St. Vincent - Alone and Exposed

"I'm so glad I came, but I can't wait to leave" (St. Vincent, 'Slow Disco')

Let's begin by mangling Tolstoy's most famous line: "Happy gigs are all alike; every unhappy gig is unhappy in its own way."  It would certainly make more sense to write about the happy and amazing gigs I've attended rather than the ones that don't measure up.  LCD Soundsystem at Alexander Palace last month, for example: euphoric, explosive, and life-affirming despite its angsty theme of trying to remain relevant in the face of deadening middle-age.  But writing about those gigs that fall short, or as the case might be, an unhappy gig?  Perhaps we should pursue Tolstoy's maxim and investigate.

"I've told whole lies with a half smile."

St. Vincent at Brixton Academy on Tuesday evening is the perfect test-ground.  My initial thoughts pegged the performance as lacklustre and puzzling.  A lone Annie Clark (aka St. Vincent), singing her songs to the accompaniment of a backing tape - 'amped up karaoke' declared one less than enamoured review - occasionally laying down a bit of shredded guitar or standing statuesque behind her mic, all made for a night that lacked soul and, seemingly, depth.   

Yet, as the hours passed my memories of the evening began to distil.  Part of that is down to the nature of St. Vincent's new album Masseduction.  Although I have only listened to it three or four times it is an instant classic, a heady rush of masterful and magnificent pop.  But it is also - despite a lot of reviews which coyly downplay this element - a viscerally confessional break-up album.  Listen to the muted mumbles, filled with self loathing and longing, that close out the fantastic 'Los Ageless': "I guess that's just me, honey, I guess that's how I'm built. I try to tell you I love you and it comes out all sick."  Or the title track's allusion to the greatest break-up album of all, Nick Cave's The Boatman's Call (sorry, Bob).  Indeed, St. Vincent recently split with supermodel Cara Delevingne and the fallout from that relationship saturates the whole album.  The threats towards the close of 'Smoking Section' are direct, unambiguous and worrying: "And sometimes I go to the edge of my roof, and I think I'll jump just to punish you, and if I should float on the taxis below, no one would notice, no one will know." Dark stuff. 

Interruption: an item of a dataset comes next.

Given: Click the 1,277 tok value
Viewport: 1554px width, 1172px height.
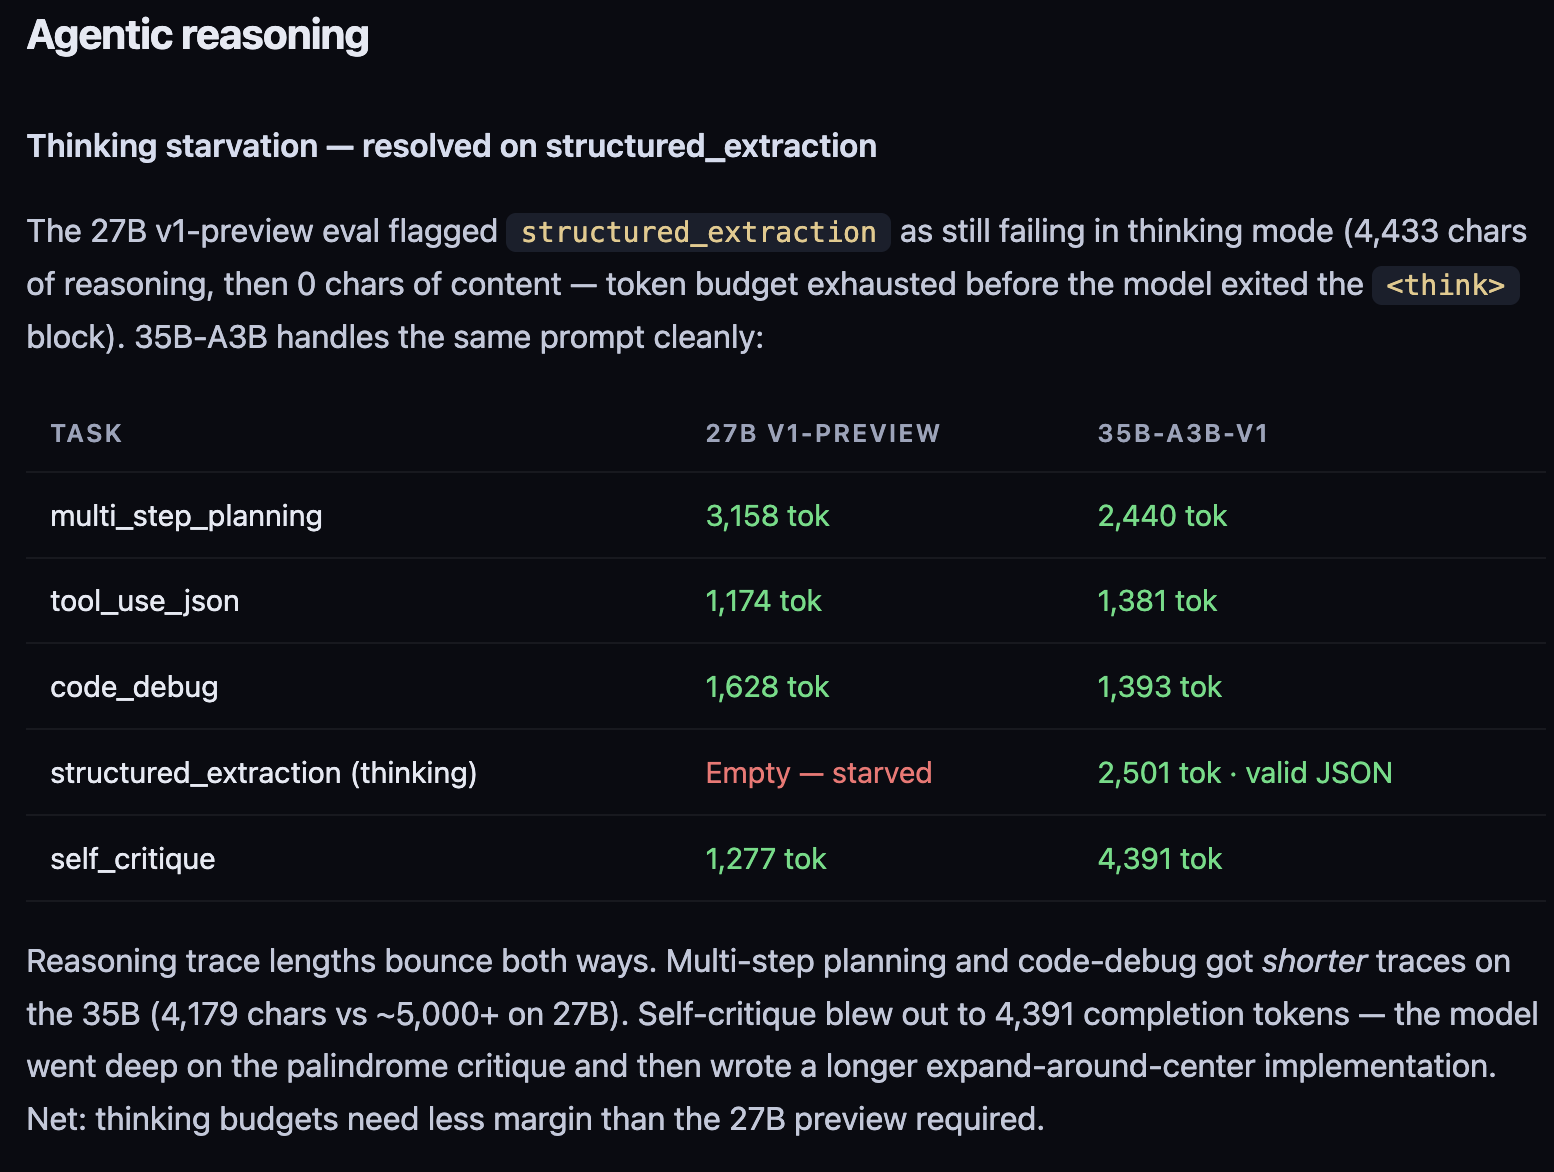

St. Vincent's new album, Masseduction

It was my friend's remark that caused me to reevaluate further though. He enjoyed the performance but had been left feeling uncomfortable by how exposed she had seemed on stage.  I'd already attempted a little bit of devil's advocacy in defence of St. Vincent: how those new songs were best served without the bonhomie that a tightly functioning band would have provided, but had also felt that I might have been indulging a seam of pretentious sophistry with that argument.  But maybe not. 'Vulnerable' is definitely the one word that sprang to mind when thinking about it.  A cold distance - the occasional and unconvincing cry of "I love you London" only exacerbating that gap - pervaded the performance.  And then lying down, almost in the foetal position to sing 'Hold On Me' the album's opener, seemed more than a touch of dramatic embellishment.

Cara Delevingne and Annie Clark

The chronology of the night also frustrated at the time, but in retrospect seemed apt.  Racing through key numbers from the first four albums, as if she'd lazily read through her discography and copied the the most popular titles straight onto a set list, and then after a brief interval, playing every song from the new album in strict order.  Finally, as the closing lines of 'Smoking Section' faded - "It's not the end, it's not the end" - she chose to forgo an encore.  At the time this came across as contempt for the audience, but in the cold 'morning after' light of the day it took on an air of ironic poignancy.


"I can't turn off what turns me on"

The films playing behind the performance intrigued and complemented the performance, too: surreal photo-shoots with close ups of Annie Clark's bland yet curiously beautiful features, or an accelerating and decelerating wormhole in the style of the credits to Doctor Who. As did Annie's costumes, the most noteworthy of these being an ensemble of garish pink PVC thigh length boots and a matching basque - the kind of outfit that even Madonna might have thought twice about. 

And if that was the point, to come on stage and serve up the perfect complement to the new album, and through that, convey her state of mind, then I'll cease feeling let down.  I've almost stopped regarding it as a gig in fact - in the echelons of live music, and judged solely on those rules, it was not good enough - but as a performance that sets out to convey heartbreak and despair, it lingers.  Or as my friend went on to remark: "I can't stop thinking about it ... it's almost as if it's haunting me."